Karotkin’s subsequent portrait series, Mirrors– featuring drag queens, burlesque dancers, and the inmates of Chowchilla women’s prison – also highlight and disrupt prevailing notions of beauty. Women imprisoned feel utterly invisible to themselves and to those of us who are free. Featured along with the artist, in the November 2021 issue of FotoNostrum Magazine. were images from Karotkin’s most personal body of work: Disappearing Soul: Self Portraits in the time of Covid, for which the seventy-year-old turned the camera on herself to capture the languishing effects of Covid-related isolation. The series was awarded an honorable mention from the Julia Margaret Cameron Competition, recognized by the L’OEIL de la PHOTOGRAPHIE and ARTDOC, featured in the April 2022 issue of Lens magazine and spotlighted by the Los Angeles Center of Photography.
Karotkin recently completed a second collection of self-portraits for this Disappearing Soul series. For this body of work, which was shot at a Long Island roadside Motel and is entitled West Shore Motel, the artist continued to address the human need for companionship. However, here she added an implicitly sexual element to the narrative that distinguishes it from the series’ initial installment and boldly implies the type of desire that women “of a certain age” are traditionally denied.
Karotkin’s portfolio also features an expansive commercial series of botanical prints, entitled Gymnopédies, in which she eschews context and convention to expose some of nature’s more subversive personalities. Last year, 91 of these prints were acquired by and installed in The Park Belvedere, an Upper West Side New York condominium, at 101 West 79th. The Museum of Arts and Design also added one to the art collection featured in their restaurant, Robert. The March 2023 issue of Lens Magazine featured Karotkin’s bold and magical color images from Gymnopédies.

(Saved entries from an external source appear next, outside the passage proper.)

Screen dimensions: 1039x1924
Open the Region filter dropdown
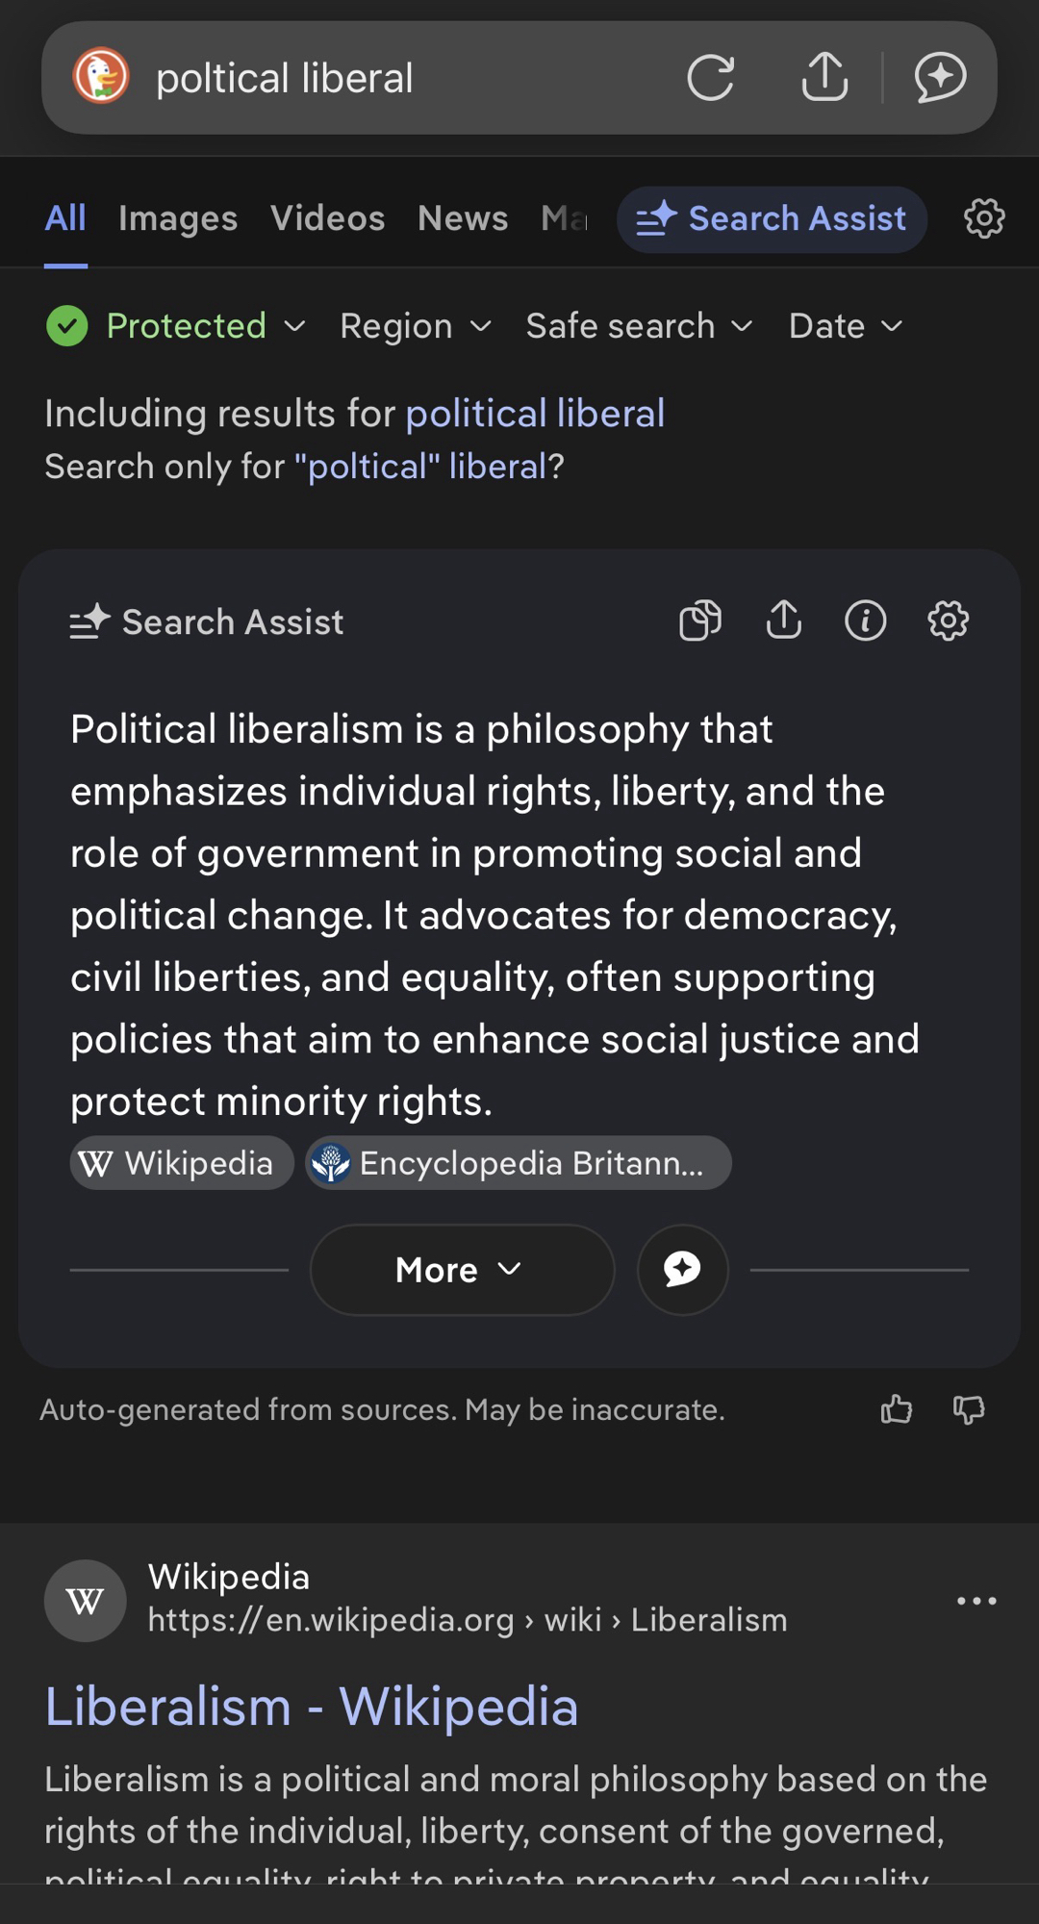(x=416, y=326)
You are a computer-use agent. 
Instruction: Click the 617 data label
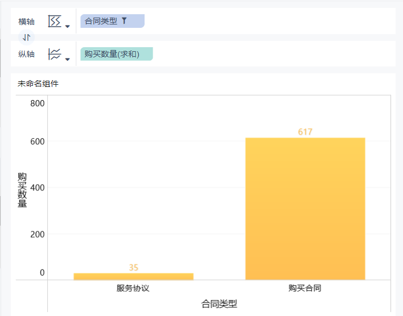(x=305, y=132)
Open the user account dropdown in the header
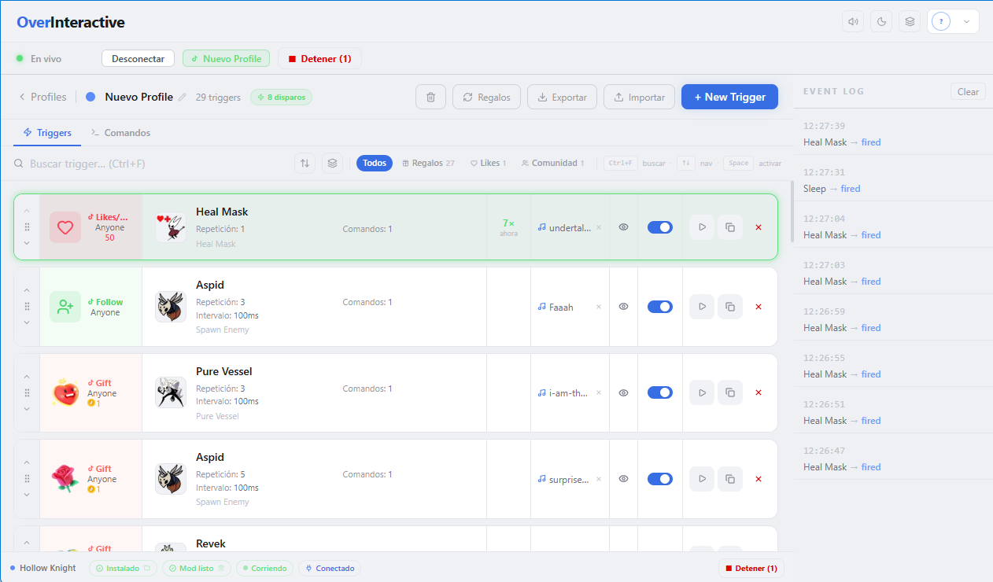Image resolution: width=993 pixels, height=582 pixels. (x=953, y=21)
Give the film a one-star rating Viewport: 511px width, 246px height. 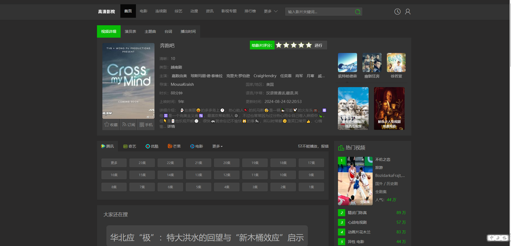coord(279,45)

Along with her growing botanical series, Karotkin is currently working on a monograph entitled (In)sight:Women Who Work Behind the Lens, a collection of black and white portraits of some of the most eminent female photographers and curators working today. In April 2022, images from the series were exhibited as part of a group show at the Soho Photo Gallery in New York, NY.
Born in Dallas, TX, Jean Karotkin lives in New York City.